“A rich indetermination gives them the function of articulating a second, poetic geography on top of the geography of the literal meaning.”
So it was for place names in Afghanistan. No one knew why one place was a Bak and another a Shimbowat. This place a Sabari, and that a Nadir Sha Khat. What was the geneology of Khowst? But the foreign names achieved a lyric suggestiveness even-the-more-so, forever linking phonics with memory and ideas.
“A whole series of comparisons would be necessary to account for the magical powers proper names enjoy. They seem to be carried as emblems by the travelers they direct and simultaneously decorate.”

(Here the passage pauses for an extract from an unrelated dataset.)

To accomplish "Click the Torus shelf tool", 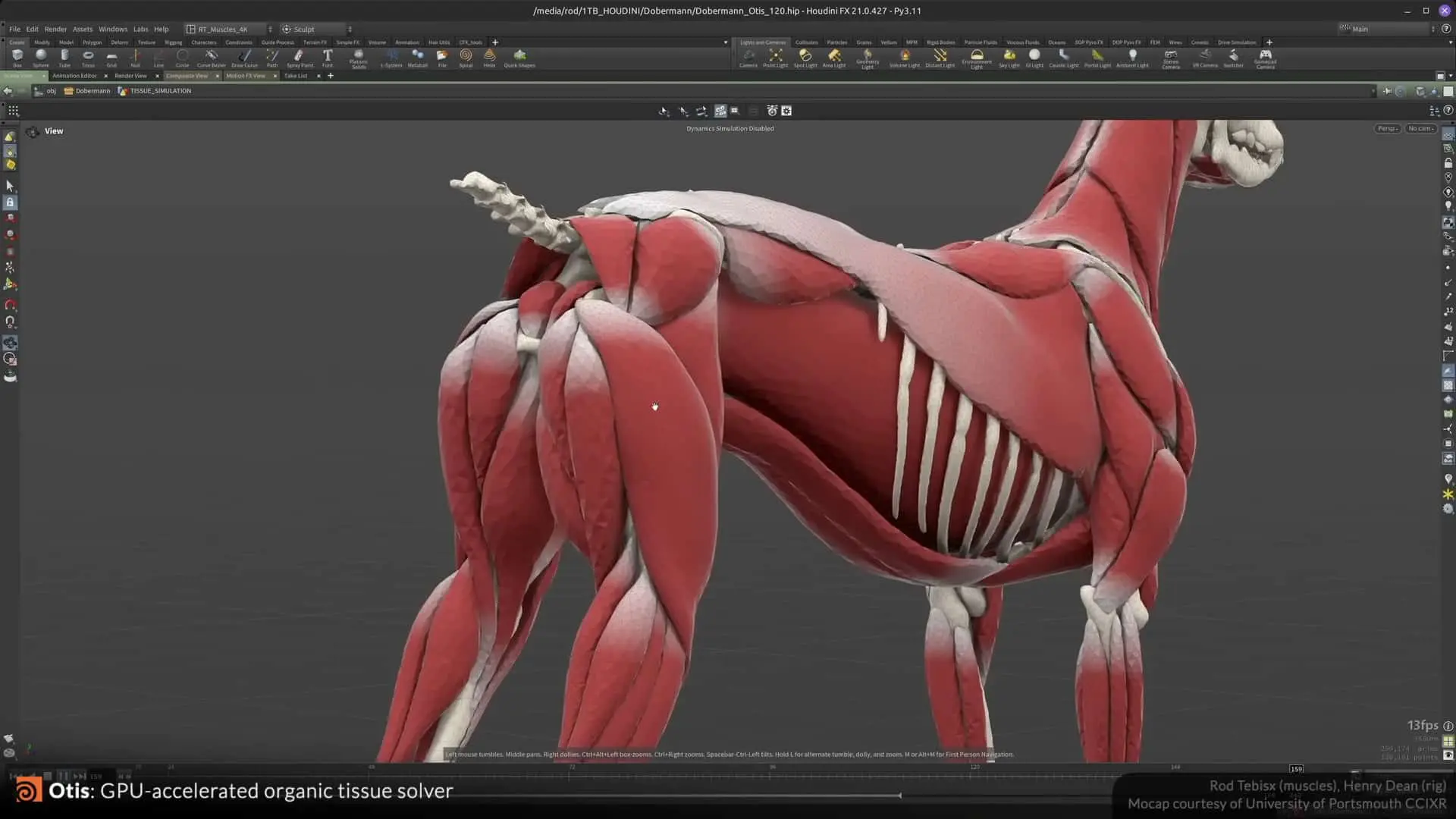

Well, yes. Gerde Serai was where SFC Dupont was killed. Yum Toy was where the rockets came from. Zormat and Narizah were places that we could never get to, no matter how hard we tried.
“Numbered streets and street numbers orient the magic field of trajectories just as they can haunt dreams.”
True also for the names of towns and districts scattered about Khowst, Paktia, and Paktika. Important to the day-to-day accomplishment of missions but all the time accruing symbolic second meanings in the mind. Shwak, Jani Kheyl, Sharana. Margha, Gardez, Terra Zayi. The most evocative of all was Tani. It was just such a pretty name and all our visits there were so pleasant. As you drove out, on a paved hardball road past some of the more interesting houses in Khowst, the children waved. Nothing bad ever happened there, or could happen there, it seemed. The locals were friendly and helpful. The police were orderly and efficient. Beyond Tani, the hardball gave out, and the IED-infested gravel road rose up toward the deadly mountain passes on the Pakistan border. But nothing bad could happen in Tani itself.
“Linking acts and footsteps, opening meanings and directions, these words operate in the name of an emptying-out and wearing-away of their primary role. They become liberated spaces that can be occupied….” The constructed order, that of place names on a map and political organization of the land and people, is “everywhere punched and torn open by ellipses, drifts, and leaks of meaning” of the individual traveler.
That’s sort of a violent, but still poetic, way to talk about how we personalize our life circumstances, but I’ll buy it, sure. Seems about right for Afghanistan.
NOTE1: All quotations are from Michel de Certeau’s “Walking in the City” (1984).
NOTE2: RIP MCA Adam Yauch. There’s a song or musician lurking in the background of almost all my posts. Today I’m making the architecture and inspiration visible. Beastie Boys songs such as “A Year and a Day”—Yauch-dominated from start-to-finish–reflect the bravery, beauty, drive, and smarts that I’m trying to channel here. Trying, I said, trying.